■ **Directions for this task**:
In the rows below, copy word for word the part that opens with the line containing "You are a GUI" and closes with the line containing "The image size is (1080, 2388).", both of those lines included.

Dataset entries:
● ● ● ● ● ● ●
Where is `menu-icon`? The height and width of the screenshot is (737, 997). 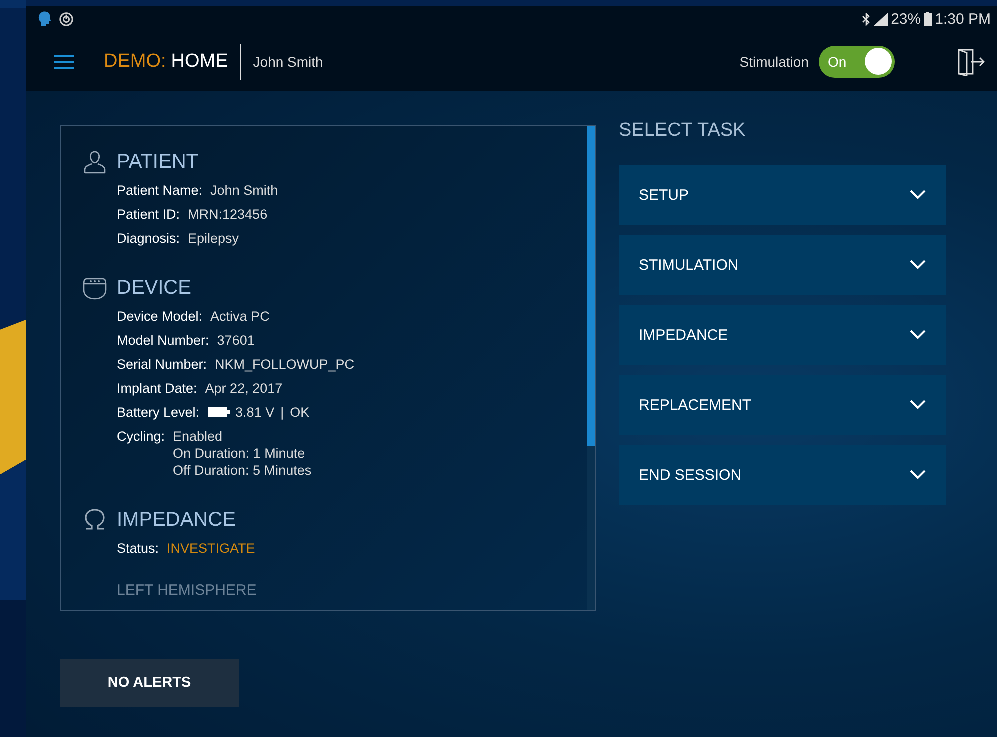
menu-icon is located at coordinates (64, 61).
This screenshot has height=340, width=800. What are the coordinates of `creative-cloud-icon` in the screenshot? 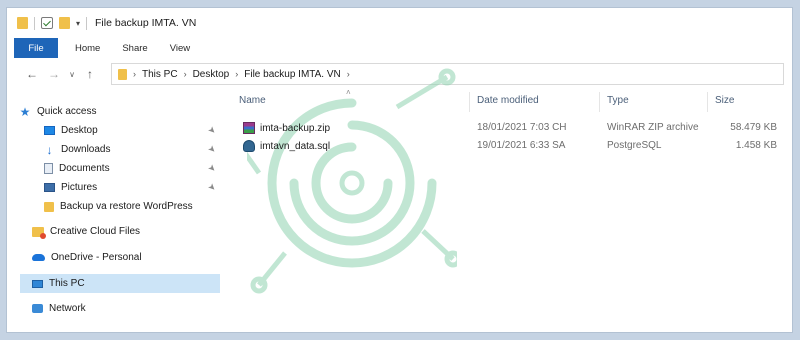 It's located at (39, 232).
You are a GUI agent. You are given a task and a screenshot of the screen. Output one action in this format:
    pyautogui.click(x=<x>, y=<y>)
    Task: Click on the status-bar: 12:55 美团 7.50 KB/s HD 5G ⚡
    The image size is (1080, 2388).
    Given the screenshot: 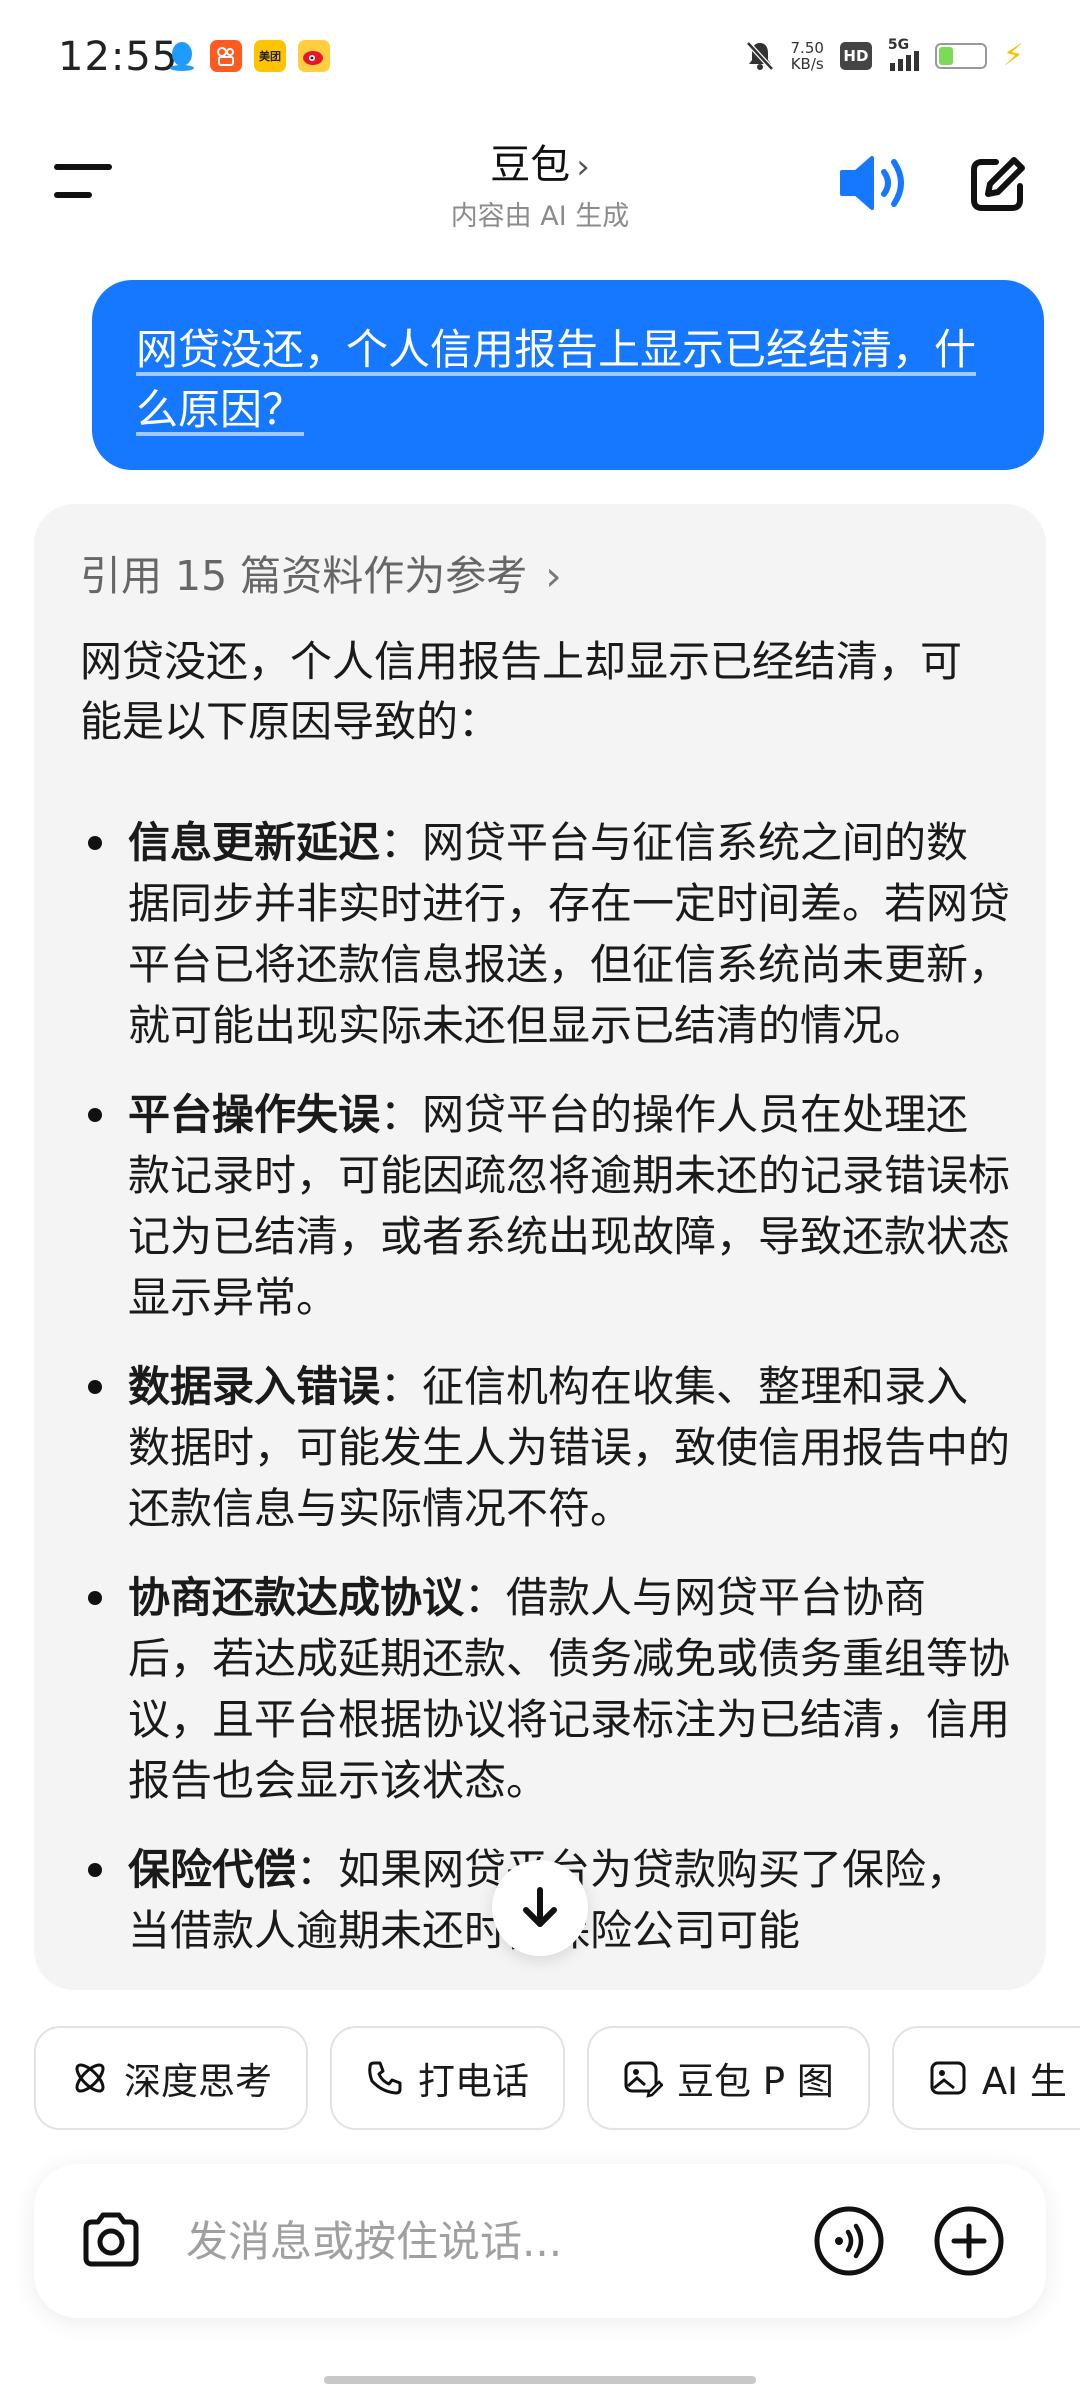 What is the action you would take?
    pyautogui.click(x=540, y=59)
    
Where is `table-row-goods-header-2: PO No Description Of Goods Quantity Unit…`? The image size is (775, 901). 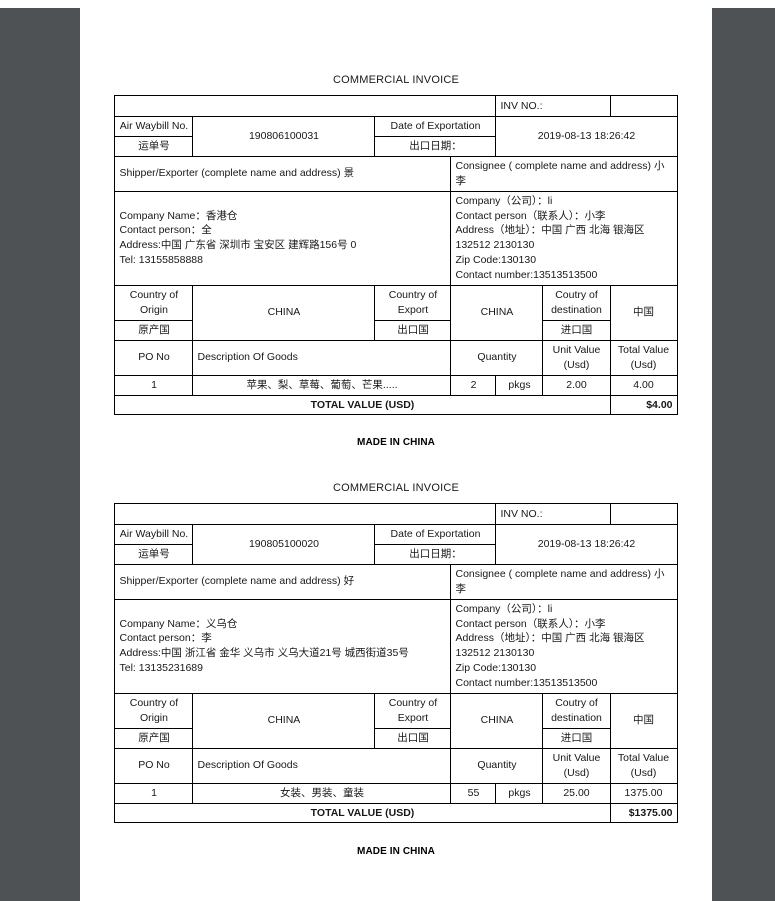 table-row-goods-header-2: PO No Description Of Goods Quantity Unit… is located at coordinates (396, 766).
● ● ● ● ● ● ●
■ **Written solution**:
You are a GUI agent. You are given a task and a screenshot of the screen. Output one action in this format:
    pyautogui.click(x=<x>, y=<y>)
    Task: Click on the status-bar: 12:55 美团 7.50 KB/s HD 5G ⚡
    The image size is (1080, 2388).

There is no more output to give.